Faces with emotional expressions that were incongruent with label wording—such as a fearful face labeled "HAPPY"—revealed an inability to adapt to emotion-related conflict in patients with generalized anxiety disorder. Whereas healthy subjects reacted faster when an incongruent trial followed another incongruent trial than when an incongruent trial followed a congruent trial, this adaptation was lacking in patients with generalized anxiety disorder. Likewise, the healthy subjects, but not the patients, showed an increase in activity in the pregenual anterior cingulate after two consecutive incongruent trials, with a decrease in connectivity between the pregenual cingulate and the amygdala. The tests by Etkin et al. (CME, p. 545) also demonstrated that healthy individuals were unaware of this adaptation. In an editorial on p. 489, Dr. Monique Ernst notes that the deficit characterized in this study "might very well explain the inability of generalized anxiety disorder patients to dampen feelings of anxiety."

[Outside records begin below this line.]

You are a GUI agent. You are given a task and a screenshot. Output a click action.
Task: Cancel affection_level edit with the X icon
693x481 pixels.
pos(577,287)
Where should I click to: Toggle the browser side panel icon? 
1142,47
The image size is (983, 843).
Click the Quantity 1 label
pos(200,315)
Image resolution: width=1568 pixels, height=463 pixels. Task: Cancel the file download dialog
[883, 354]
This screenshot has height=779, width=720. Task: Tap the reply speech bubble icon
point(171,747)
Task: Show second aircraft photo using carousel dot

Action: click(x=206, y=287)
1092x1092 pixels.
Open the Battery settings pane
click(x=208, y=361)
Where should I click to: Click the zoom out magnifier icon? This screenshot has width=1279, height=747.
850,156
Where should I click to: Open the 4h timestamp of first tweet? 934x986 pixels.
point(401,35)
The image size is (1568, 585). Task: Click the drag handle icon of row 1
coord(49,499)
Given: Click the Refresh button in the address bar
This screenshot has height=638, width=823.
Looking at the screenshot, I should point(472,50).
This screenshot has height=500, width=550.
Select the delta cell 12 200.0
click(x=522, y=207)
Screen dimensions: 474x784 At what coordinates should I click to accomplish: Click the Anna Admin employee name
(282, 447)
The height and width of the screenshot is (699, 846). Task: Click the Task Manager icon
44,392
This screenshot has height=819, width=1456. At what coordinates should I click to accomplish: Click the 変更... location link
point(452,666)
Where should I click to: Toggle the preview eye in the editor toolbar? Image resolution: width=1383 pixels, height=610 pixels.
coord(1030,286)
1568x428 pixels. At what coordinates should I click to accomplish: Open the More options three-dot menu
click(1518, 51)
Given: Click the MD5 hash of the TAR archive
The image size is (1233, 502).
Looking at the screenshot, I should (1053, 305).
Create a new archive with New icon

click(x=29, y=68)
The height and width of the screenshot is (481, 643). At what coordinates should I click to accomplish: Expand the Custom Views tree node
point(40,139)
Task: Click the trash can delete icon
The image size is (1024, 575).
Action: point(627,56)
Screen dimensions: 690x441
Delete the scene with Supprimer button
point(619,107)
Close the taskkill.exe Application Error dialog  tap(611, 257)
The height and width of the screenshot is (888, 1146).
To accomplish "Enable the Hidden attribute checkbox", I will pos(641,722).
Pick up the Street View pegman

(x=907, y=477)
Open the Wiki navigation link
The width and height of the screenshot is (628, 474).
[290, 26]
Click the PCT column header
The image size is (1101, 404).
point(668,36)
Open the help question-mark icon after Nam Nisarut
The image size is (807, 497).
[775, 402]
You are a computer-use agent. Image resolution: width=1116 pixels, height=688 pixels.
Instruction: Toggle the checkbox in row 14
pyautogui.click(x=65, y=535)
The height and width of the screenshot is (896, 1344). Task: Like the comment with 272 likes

A 5-year study of 3,521 randomly selected older adults confirms that clinically significant depression is associated with the development of diabetes mellitus. Campayo et al. (p. 580) report that depression and diabetes were assessed through standardized interviews and that treatment with antidepressants was not related to the increased diabetes risk. Instead, new-onset diabetes was associated with nonsevere depression, as well as persistent or untreated depression, body mass index, and a family history of diabetes. The editorial by Dr. Constantine Lyketsos on p. 496 points out that "somewhat unexpectedly, less severe depression was associated with a higher risk of diabetes, compared to severe depression, perhaps because it was less likely to be treated."

Many psychiatrists believe that mood disorders increase the severity of personality disorders. Morey et al. (CME, p. 528) found evidence that the contrary is true: 6 years after an index episode, patients with personality disorder had similar stability in the symptoms of their personality disorders over time, regardless of the presence or absence of major depressive disorder at baseline. However, patients with comorbid personality disorders and mood disorder had more prolonged depression than those with mood disorder alone, and those patients who failed to resolve their depression also had more persistence of their personality disorder symptoms. In an editorial on p. 487, Dr. Robert Michels comments that "clinicians who know how to diagnose personality pathology should be able to do so whether or not the patient is simultaneously depressed." Gunderson et al. reported previously that comorbid bipolar disorder does not affect the course of borderline personality disorder (Am J Psychiatry 2006; 163:1173–1178).

Wright et al. (CME, p. 502) present a case of neuropsychiatric illness in systemic lupus erythematosus in a patient with erotomania and the Geschwind syndrome. Geschwind syndrome includes hyperreligiosity and hyper- or hyposexuality related to temporal brain lesions and dysfunction, most commonly epilepsy. The presentation of this syndrome in a patient with systemic lupus erythematosus raises the clinical issue of whether the behavioral symptoms are due to lupus or to its pharmacological treatment or to another psychiatric illness. The authors make the point that behavioral symptoms in lupus do not always follow laboratory measures of severity. Brain dysfunction is often related to the autoimmune disease process, including brain vascular damage from autoantibodies, but brain involvement may precede peripheral signs of the illness, such as arthritis, and it may also arise from seizure activity or infarcts caused by the illness. These latter effects may persist even when the lupus itself is treated. These nuances are often not appreciated by other physicians caring for these complex patients.